11.             Consider the Old Testament reading this morning. God’s call to his people to come and eat. This is more than a foretaste of the feeding of the 5,000. This is part of God’s vision of a banquet for all peoples. God speaks of an eternal covenant made with David. He’s a leader and commander for the peoples. Through him, Israel will call nations they know not and nations that didn’t know them will run to them. Suddenly, we begin to see a much larger table and a much greater feast for all people and all time. We begin to overhear God’s promises throughout the Old Testament to feed and care for his people. From the manna that falls from heaven to the rocks the flow with water in the wilderness, from the table that the Lord our shepherd prepares to the teaching that “man does not live on bread alone but on every word that comes from the mouth of the Lord” (Matt. 4:4) to the table that wisdom sets for her people. This banquet lies behind the banquet parables of Jesus and this banquet, this eschatological feast in the kingdom of God, lies ahead of all of us, as part of God’s people, gathered from all nations, who live by the promises of God. Rather than open the Bible and try to use God in our lives, we find that God opens the Scriptures and brings us into his story and the life of his people in this world.

12.             There’s a painting that captures what this looks like. It used to be there on an altar in Sienna. It was one of five small paintings at the very bottom of the altarpiece. You wouldn’t see it if you were seated further back in the church. But, if you came forward, for the Lord’s Supper, you could see this small painting of a moment in the work of God for this world. The painting was of the Annunciation. That moment when Mary received word from the angel Gabriel that she was chosen to bear the Savior. Mary is seated, alone. There’s nothing in that room to distract her. In fact, she could easily have been at prayer. Before her stands an angel, Gabriel, bearing a message from God. But, when you look at the painting closely you’ll notice that the artist has taken this story and placed it in a much larger story of God’s work in the world. As you look outside the house where Mary is sitting, you see a garden. This is not any garden. It’s the Garden of Eden. The artist has taken Mary and this house where she is praying and placed it on the edge of the Garden of Eden. There are Adam and Eve. The scene is a sad one. You see God the Father banishing Adam and Eve out of the Garden. They have sinned against God and brought his wrath upon all of creation and now they are subject to death and must live in a fallen world. But, as God the Father extends his arm to banish them from the garden, something beautiful happens. If you follow God’s arm, you see that God is pointing from that Garden to the Virgin Mary sitting in this room. God sends Adam and Eve out of the Garden but he does so with a promise – that there will come a day when the woman will have an offspring who will bruise the head of Satan and rescue his people from sin (Gen. 3:15).
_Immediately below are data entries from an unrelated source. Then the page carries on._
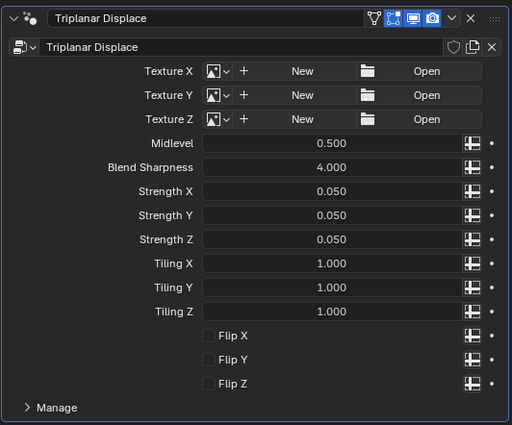512x425 pixels.
Task: Duplicate the Triplanar Displace node group
Action: click(472, 47)
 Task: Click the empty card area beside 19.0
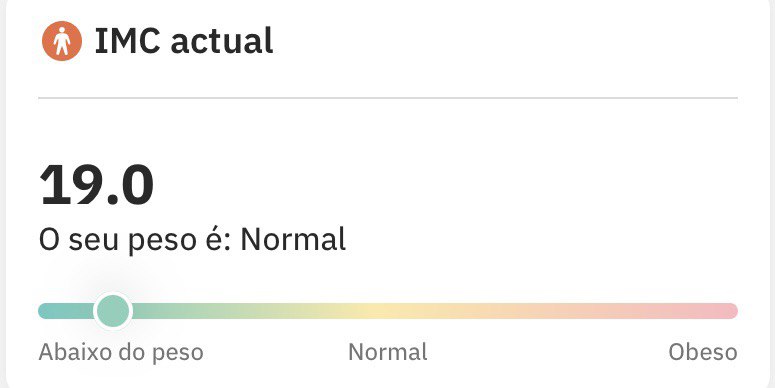point(445,185)
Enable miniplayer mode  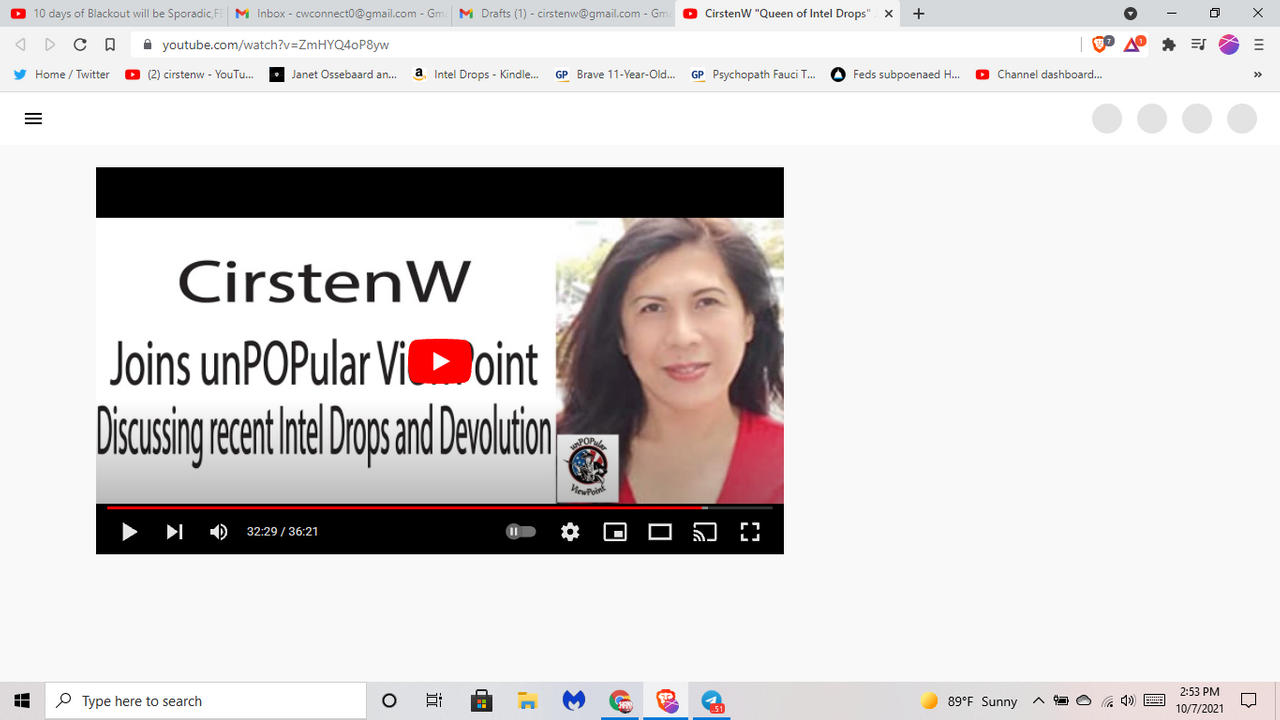pos(615,532)
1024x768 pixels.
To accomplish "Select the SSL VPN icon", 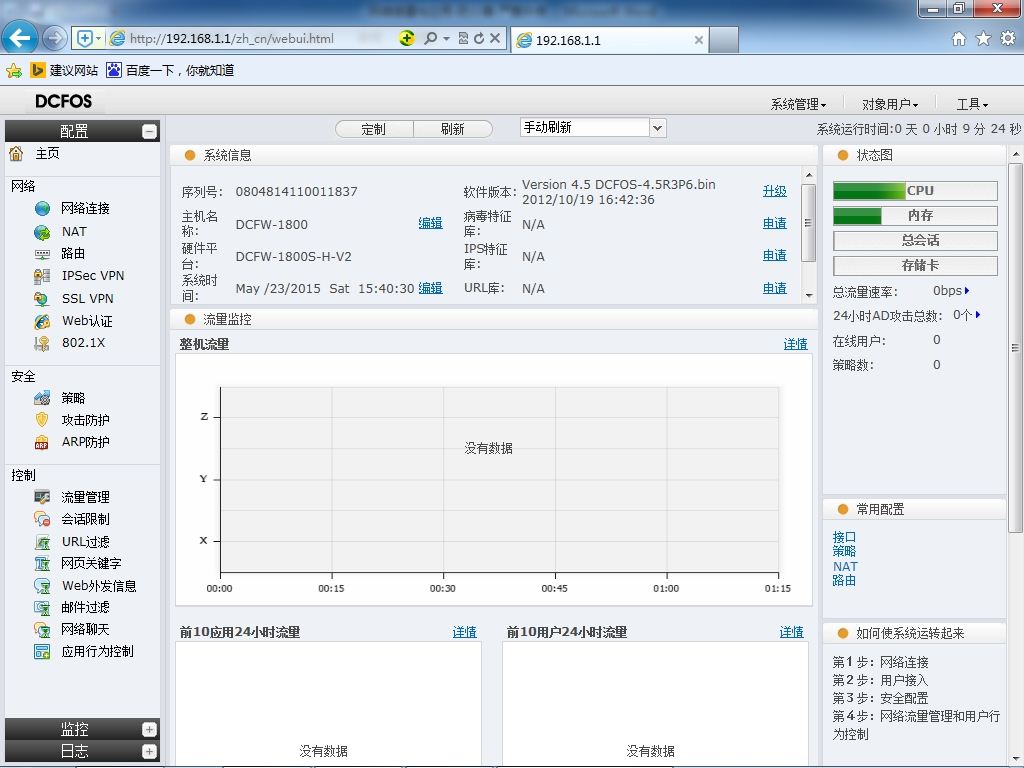I will (42, 299).
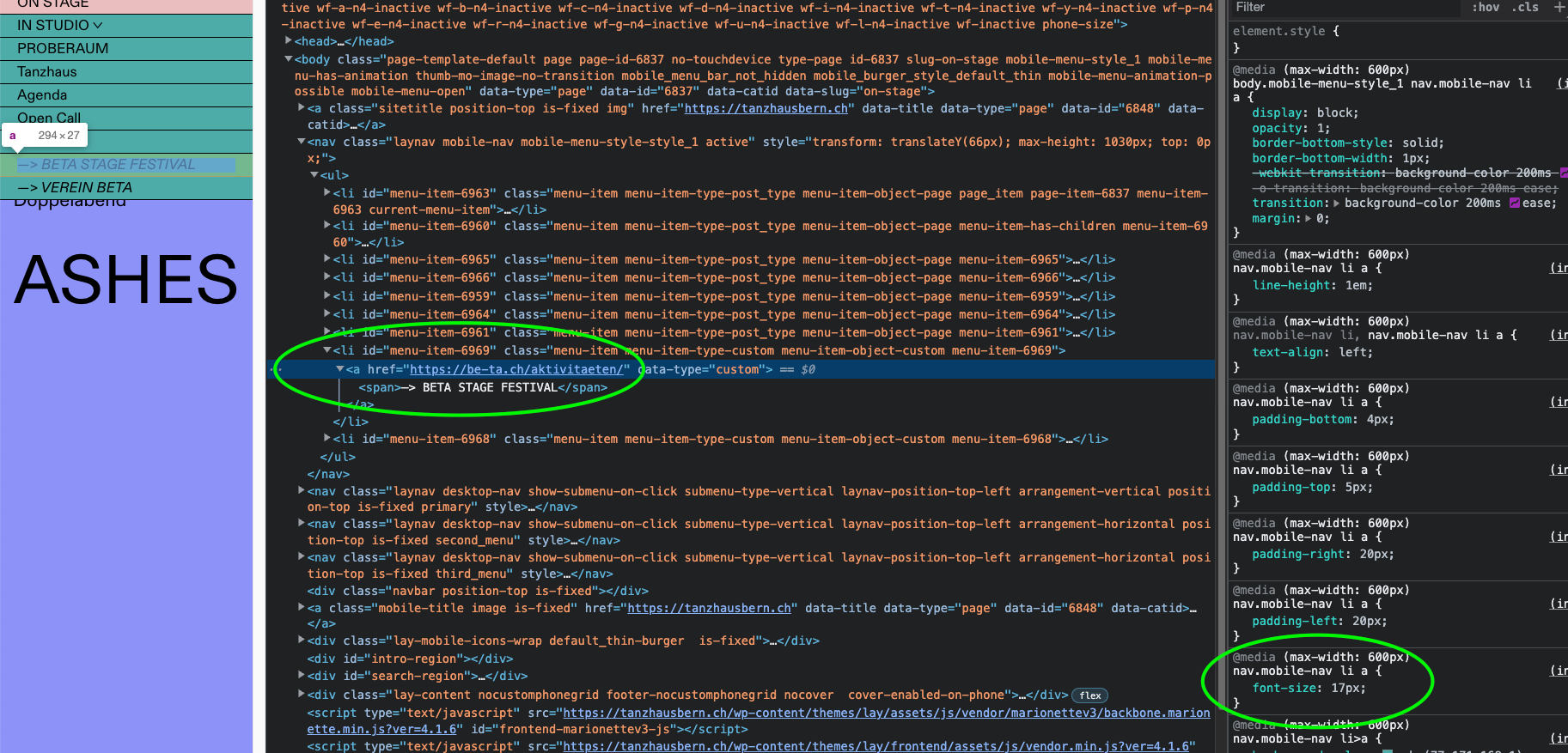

13.             Adam and Eve and all of those who lived after them, Abraham, Isaac, and Jacob, David, Solomon, Isaiah and Malachi, were people of this promise. And now, here in this room, in this private moment of prayer, God brings Mary into this story and in her words of love and self-sacrifice, “Behold I am the servant of the Lord; let it be to me according to your word,” (Luke 1:38) God continues his greater story of bringing about salvation in this world. Mary in that moment of prayer didn’t try to use God as a servant in her plans. No, she humbly offered herself as a servant in his. Her prayer was a moment when God brought her into the story of his people. It was true for Mary. It was true for the apostle Paul in Romans. And it’s true for you, this day. As you come to this altar to receive a foretaste of God’s eternal feast, come rejoicing that God has chosen to bring you into his larger story, to be part of a people who live by his promise and, with sacrificial love, seek to serve him in the world. Amen. Now the peace of God that passes all understanding guard your hearts and minds in Christ Jesus until life everlasting.  Amen.